Abstract 2032: Mechanistic and Prognostic Implications of “Burst” Ventricular Arrhythmias and Their Precise Timing after TIMI 3 Reperfusion in Anterior ST Elevation Myocardial Infarction

Abstract

BACKGROUND Burst ventricular arrhythmias in the presence of TIMI 3 epicardial flow may reflect quality of reperfusion at a cellular level and have previously been shown to correlate with infarct size. This study aims to determine if timing of burst ventricular arrhythmias relative to reperfusion further stratifies the degree of cellular damage. METHODS A total of 229 anterior STEMI pts with final TIMI 3 flow from the EMERALD and CASTEMI primary PCI trials had continuous 24-hr high fidelity 12-lead ECG + Holter monitoring starting prior to PCI. Ventricular ectopy (VPC) burst arrhythmias were defined as a sudden increase over patient-specific baseline VPC rates using statistical outlier detection methodology. The time from reperfusion (defined as attainment of >50% ST recovery and TIMI 3 flow by angiography) to onset of VPC burst arrhythmias was correlated with infarct size by day 7 SPECT imaging. Continuous digital 12-lead ECG + Holter recordings, angiographic films, and SPECT images were analyzed in independent, blinded core labs.

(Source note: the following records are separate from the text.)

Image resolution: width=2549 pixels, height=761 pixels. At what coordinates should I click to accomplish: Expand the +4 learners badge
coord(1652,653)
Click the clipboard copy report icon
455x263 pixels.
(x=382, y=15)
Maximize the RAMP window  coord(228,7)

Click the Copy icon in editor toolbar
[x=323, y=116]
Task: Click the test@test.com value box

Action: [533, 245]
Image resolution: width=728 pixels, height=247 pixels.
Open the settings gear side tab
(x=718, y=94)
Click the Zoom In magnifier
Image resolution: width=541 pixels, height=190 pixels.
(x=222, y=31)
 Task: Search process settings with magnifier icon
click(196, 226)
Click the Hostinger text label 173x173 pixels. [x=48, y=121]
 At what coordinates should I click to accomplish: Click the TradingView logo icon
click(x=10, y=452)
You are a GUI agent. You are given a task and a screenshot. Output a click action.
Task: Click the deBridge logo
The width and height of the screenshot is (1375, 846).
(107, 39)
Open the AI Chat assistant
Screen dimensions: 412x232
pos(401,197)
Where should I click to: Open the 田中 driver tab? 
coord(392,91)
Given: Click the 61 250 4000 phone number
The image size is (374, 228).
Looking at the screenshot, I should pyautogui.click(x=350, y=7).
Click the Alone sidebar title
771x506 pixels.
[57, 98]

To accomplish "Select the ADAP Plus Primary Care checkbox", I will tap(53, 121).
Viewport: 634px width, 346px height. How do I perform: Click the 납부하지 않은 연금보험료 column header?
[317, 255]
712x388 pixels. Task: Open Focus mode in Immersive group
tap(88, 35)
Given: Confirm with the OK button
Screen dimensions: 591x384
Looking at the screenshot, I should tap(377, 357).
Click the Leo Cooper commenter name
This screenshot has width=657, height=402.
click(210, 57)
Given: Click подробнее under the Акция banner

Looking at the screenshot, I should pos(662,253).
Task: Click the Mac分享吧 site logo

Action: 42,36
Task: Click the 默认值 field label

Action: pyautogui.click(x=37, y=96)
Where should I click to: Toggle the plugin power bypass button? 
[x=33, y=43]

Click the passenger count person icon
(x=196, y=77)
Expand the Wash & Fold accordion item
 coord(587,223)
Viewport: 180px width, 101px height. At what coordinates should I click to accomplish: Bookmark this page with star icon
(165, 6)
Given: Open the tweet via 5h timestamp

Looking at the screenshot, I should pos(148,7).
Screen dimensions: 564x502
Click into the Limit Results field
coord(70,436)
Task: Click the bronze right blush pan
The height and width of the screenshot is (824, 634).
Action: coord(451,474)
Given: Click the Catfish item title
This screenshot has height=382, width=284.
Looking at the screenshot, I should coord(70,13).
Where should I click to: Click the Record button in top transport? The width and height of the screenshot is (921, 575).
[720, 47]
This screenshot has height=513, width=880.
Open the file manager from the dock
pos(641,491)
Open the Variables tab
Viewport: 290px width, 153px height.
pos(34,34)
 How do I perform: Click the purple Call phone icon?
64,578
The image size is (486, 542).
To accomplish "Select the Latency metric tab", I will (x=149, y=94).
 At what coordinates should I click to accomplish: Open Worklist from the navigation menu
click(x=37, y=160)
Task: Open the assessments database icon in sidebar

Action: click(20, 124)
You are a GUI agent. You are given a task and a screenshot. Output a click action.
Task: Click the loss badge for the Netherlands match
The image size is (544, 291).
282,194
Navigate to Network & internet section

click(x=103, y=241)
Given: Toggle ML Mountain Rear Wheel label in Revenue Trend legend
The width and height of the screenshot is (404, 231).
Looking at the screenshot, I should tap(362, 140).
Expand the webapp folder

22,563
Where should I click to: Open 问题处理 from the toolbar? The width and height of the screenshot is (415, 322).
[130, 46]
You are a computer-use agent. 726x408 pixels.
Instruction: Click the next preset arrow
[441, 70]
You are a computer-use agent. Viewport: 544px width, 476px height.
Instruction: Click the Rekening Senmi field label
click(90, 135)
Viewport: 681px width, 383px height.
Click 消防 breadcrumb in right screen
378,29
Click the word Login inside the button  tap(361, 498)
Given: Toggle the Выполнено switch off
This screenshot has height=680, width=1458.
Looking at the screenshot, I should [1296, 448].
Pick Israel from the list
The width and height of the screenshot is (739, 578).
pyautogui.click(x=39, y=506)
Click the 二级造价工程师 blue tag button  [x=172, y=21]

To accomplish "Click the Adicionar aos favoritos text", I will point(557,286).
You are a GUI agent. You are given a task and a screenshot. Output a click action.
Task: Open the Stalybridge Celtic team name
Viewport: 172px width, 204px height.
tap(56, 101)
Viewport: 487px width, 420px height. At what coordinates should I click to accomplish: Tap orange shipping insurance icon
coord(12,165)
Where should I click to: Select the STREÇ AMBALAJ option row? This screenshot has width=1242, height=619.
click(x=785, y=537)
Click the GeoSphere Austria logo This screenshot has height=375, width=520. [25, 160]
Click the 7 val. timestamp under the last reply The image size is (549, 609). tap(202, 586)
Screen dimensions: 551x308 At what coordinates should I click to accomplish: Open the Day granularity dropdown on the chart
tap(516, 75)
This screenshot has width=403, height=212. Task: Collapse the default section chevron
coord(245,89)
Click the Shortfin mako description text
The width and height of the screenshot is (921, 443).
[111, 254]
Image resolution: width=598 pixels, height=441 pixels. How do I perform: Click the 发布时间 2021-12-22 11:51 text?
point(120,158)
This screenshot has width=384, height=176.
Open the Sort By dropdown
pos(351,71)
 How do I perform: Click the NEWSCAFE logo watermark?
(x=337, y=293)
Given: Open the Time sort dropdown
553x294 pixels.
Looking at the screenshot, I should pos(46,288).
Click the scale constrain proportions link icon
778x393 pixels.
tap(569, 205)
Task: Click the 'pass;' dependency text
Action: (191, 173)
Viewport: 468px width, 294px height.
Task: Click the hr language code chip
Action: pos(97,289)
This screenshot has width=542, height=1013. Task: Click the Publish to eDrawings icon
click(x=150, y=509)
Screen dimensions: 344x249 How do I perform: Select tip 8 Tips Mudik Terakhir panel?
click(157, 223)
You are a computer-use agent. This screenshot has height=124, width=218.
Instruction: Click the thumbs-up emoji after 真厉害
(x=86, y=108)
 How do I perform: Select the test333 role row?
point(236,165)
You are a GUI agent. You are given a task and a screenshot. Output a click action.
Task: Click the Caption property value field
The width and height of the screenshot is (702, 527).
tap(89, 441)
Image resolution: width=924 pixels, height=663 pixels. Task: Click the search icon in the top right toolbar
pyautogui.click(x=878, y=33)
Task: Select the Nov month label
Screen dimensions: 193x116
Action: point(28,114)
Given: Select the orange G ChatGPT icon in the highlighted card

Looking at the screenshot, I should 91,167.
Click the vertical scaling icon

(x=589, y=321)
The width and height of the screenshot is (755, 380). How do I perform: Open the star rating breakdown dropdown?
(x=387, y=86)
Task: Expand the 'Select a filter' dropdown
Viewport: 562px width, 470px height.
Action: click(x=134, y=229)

RESULTS Reperfusion VPC bursts were seen in 160/229 pts (70%). The presence of reperfusion VPC bursts was significantly associated with a larger infarct size (figure ). Delayed onset reperfusion VPC bursts following epicardial recanalization showed a non-significant trend towards a larger infarct size (figure ). CONCLUSIONS In anterior STEMI pts with successful restoration of TIMI 3 flow, reperfusion burst arrhythmias may be a unique biomarker of cellular injury with delayed burst arrhythmias signaling a worse cellular response to reperfusion. Further characterization of this unique biomarker is important to aid prognostication after reperfusion.